Economics Weekly
Is it just a pause or the end of the post-lockdowns hiking cycle?
At its July meeting, the Monetary Policy Committee (MPC) decided to pause the prevailing hiking cycle, leaving interest rates steady at 8.25%. The question now is, is this the end or just a pause? The 2023 leg of the hiking cycle has been filled with uncertainty, and previous calls for a pause were disappointed. Now that the pause has finally come, we remain unsettled and are still pondering the risk of a resumption in the hiking cycle, especially with a 2-3 vote split between a 25bps hike and a pause, which indicates that discussions were contentious. The US Fed also paused their hiking cycle in June and expectations are for a very short-lived resumption next week. Since inflation is likely to be volatile in the current economic cycle and central banks appear prepared to deal with the communication headache of a hold-restart feature in policy decisions, we consider what may prompt that restart.
The MPC noted that global growth projections have stabilised, and inflation is easing but the overall outlook remains plagued by material risks brought about by geopolitical tensions and climate change. This has the potential to constrain trade, investment flows and growth, while also generating inflationary pressures. Nevertheless, central banks remain committed to their inflation targets and the road ahead is precarious for financial markets and emerging markets as debt vulnerabilities build up.
Locally, better growth outcomes and less intense load-shedding have aided a modest upward forecast adjustment this year (0.1ppt). However, commodity prices are not expected to find robust support from China's faltering growth while infrastructure issues continue to constrain export growth. This will weigh on SA's growth prospects, entrench the return to current account deficits and worsen funding risks as fiscal collections underwhelm projections, against the backdrop of mounting spending pressures.
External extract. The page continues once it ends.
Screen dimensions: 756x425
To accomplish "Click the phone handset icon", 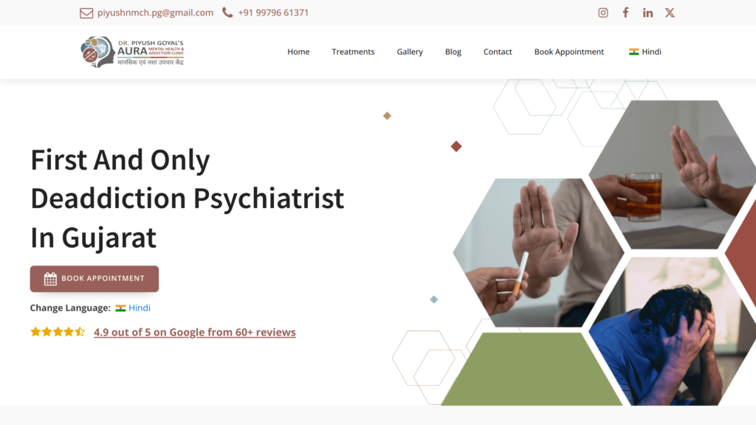I will coord(227,13).
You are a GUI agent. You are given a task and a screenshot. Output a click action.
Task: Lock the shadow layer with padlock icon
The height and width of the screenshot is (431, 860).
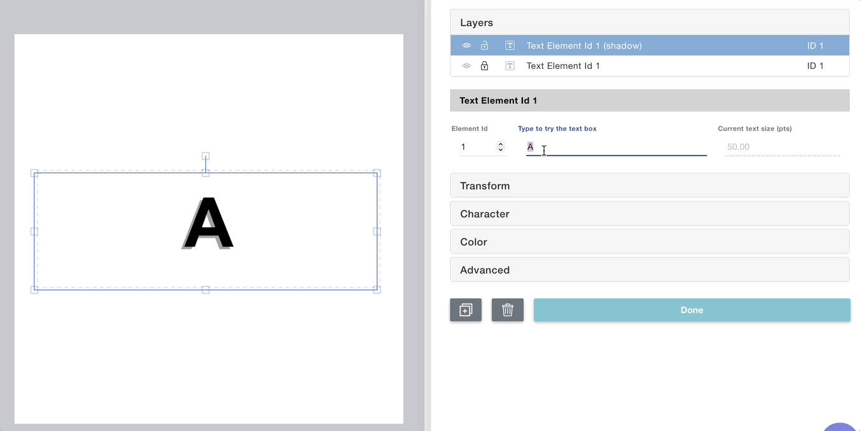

The MPC also acknowledged that even as monthly inflation outcomes have surprised to the downside, risks remain tilted upwards. These include sticky global inflation, a severe and prolonged El Nino phase, electricity and transport inflation amid capacity shortages and stubbornly above-target inflation expectations.
Naturally, should these risks materialise, the MPC's expected glide in inflation to 4.5% may be tested, prompting further policy tightening. In addition, although the rand has improved since the previous MPC meeting, it remains vulnerable to risk-off scenarios related to higher advanced economy interest rates, local politics, and weaker growth. These factors also present risks to an already imperilled fiscal trajectory, which could precipitate marginal inflationary pressures. For this reason, and the government's pricing power in network industries, calls for government participation in bringing inflation down are resounding. Failure in this could also see inflation expectations trend higher, adding upward bias to structural inflation.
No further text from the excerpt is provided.